Aven Colony Review
Sony PlayStation 4Also available on PC and Microsoft Xbox One
City builders are a popular genre on PC with the likes of SimCity and in more recent times Cities: Skylines dominating the sales within the genre. However there are a few things which aren’t massively popular within the genre, namely sci-fi, an actual campaign with objectives and the move across to the console platforms popular at the time of launch. This rather conveniently is where Aven Colony comes in. Developed by Mothership Entertainment over the last couple of years Aven Colony brings together solid city building, introducing sci-fi, weird alien planets as well as weird aliens to affect your thriving colony and a very welcome campy campaign to help push you along your time with the game.

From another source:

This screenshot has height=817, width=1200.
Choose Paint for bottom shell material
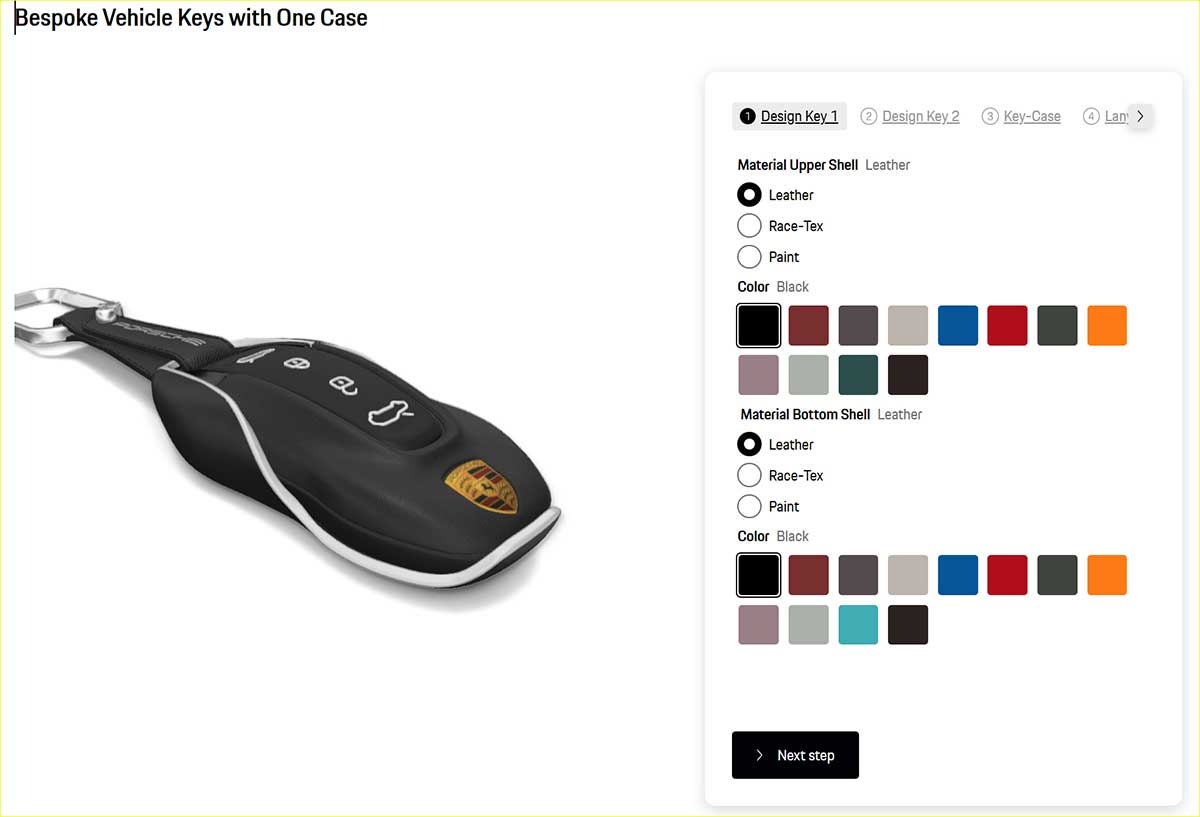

Effectively dubbed by many as SimCity in space, Aven Colony is low key in its minute-to-minute gameplay but surprisingly deep when it comes to mechanics and knock-on effects. Two fairly swift tutorial missions give the very basics of colony building and it’s straight into the campaign. Yes, you read that correctly, Aven Colony has an actual campaign, something that’s often absent from games of this nature and usually sorely missed. Nine missions await you and are packed with building, upgrading, researching new tech, random events and more. Each colony needs its fair share of water, food and oxygen and it is your job to ensure that you have a growing colony that can cope with the demands of its people. With many types of facility to build and upgrade, along with multiple food types, a morale system, biannual referendums that need winning, air quality, living conditions, crime, employment and social policies, there really is a lot to sink your teeth into here. Add to this immigration, trade and exploration, then you will understand why there are roughly twelve menus available to the player to navigate it all.

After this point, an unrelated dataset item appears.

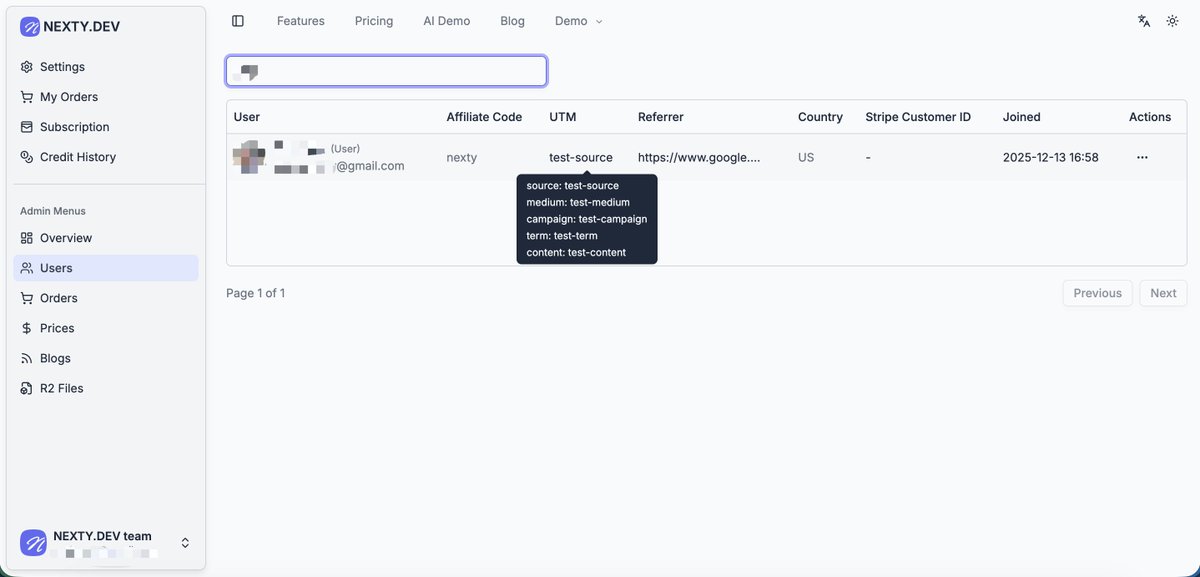
Task: Select Pricing in the top navigation
Action: tap(373, 20)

The game's presentation is actually really nice, especially coming from such a small development studio. The introduction is simple yet has a certain charm to it and in game, graphically everything hangs together really well. There is a certain clinical nature to the buildings - this is a space colony after all - with high tech corridors linking newly created residential buildings, solar panels or farms (for example). This graphical quality does very well under the microscope too as you can zoom right into your colony and watch the residents moving from facility to facility; graphically everything is crisp and clean with very few jagged edges ruining your view. The sterile blandness of the sci-fi look and feel is jazzed up a little throughout each mission with lots of animations, which range from small touches like wind through foliage (should the planet have any) all the way to huge lightning strikes and tunneling sandworms (think Dune) to hinder your progress building the bestest colony in space.
The audio within the game is simple yet complementary, playing melodically in the background while you build your power network in a silly shape for no reason, and then kicking in when some nasty aliens (known as the creep) try to latch on to your structures and destroy them.
As with all strategy games there isn’t much to talk about when it comes to controls on the PC as these games are built and loved on the PC platform, however, they can be a bit of a fiddle to successfully move the control schemas across to console. No worries at all here though as the controls re-mapped fantastically well across to the PS4 pad, especially considering the amount of menus there are. Placing structures is easy and intuitive, and accessing the plethora of other in-game stats and upgrade options can be achieved in one or two button presses. There is a lot going on in Aven Colony, as there is in most games of this ilk, so the importance of the UI cannot be overstated. If there is one small thing that we found tricky, it was the first few attempts at using the overlay menu but that was more than likely influenced by some user error, but all the same, it wasn’t 100% plain sailing for the first few hours.
The main issue with Aven Colony is one that affects most other games in the genre, more specifically the recently ported to console, Cities: Skylines, namely repetition. As you work your way through the campaign and are introduced to the many systems the game has to offer, you quickly find your feet and start building with confidence and dealing with the random events that the story campaign throws at you - however after playing for tens of hours you will find yourself being asked to do the same things at the beginning of a mission. As a result this once really handy spoon feeding of information can get a little cumbersome and you start to feel the repetition building. The game does its level best to stop you feeling this way to its credit, with its thin storyline, alien races, mysterious artifacts, an exploration mini game and the aforementioned random events, but ultimately playing the game for such a length of time will make it feel repetitive.
Aven Colony is an excellent take on a genre that’s not had a ton of love lately. Standing up to the likes of Cities: Skylines, SimCity and Banished by taking the core mechanics of a good-looking city builder and adding objectives, characters and a back story, elevates Aven Colony to new heights. More importantly, with some excellent console control mapping an already solid port offers a welcome change of pace for console users sick of the endless stream of first-person shooters. Offering many hours of solid city building gameplay, with the potential to play from your couch and bringing to the table an actual campaign rather than just countless sandboxes, Aven Colony is an excellent little title, which we can particularly recommend for console players.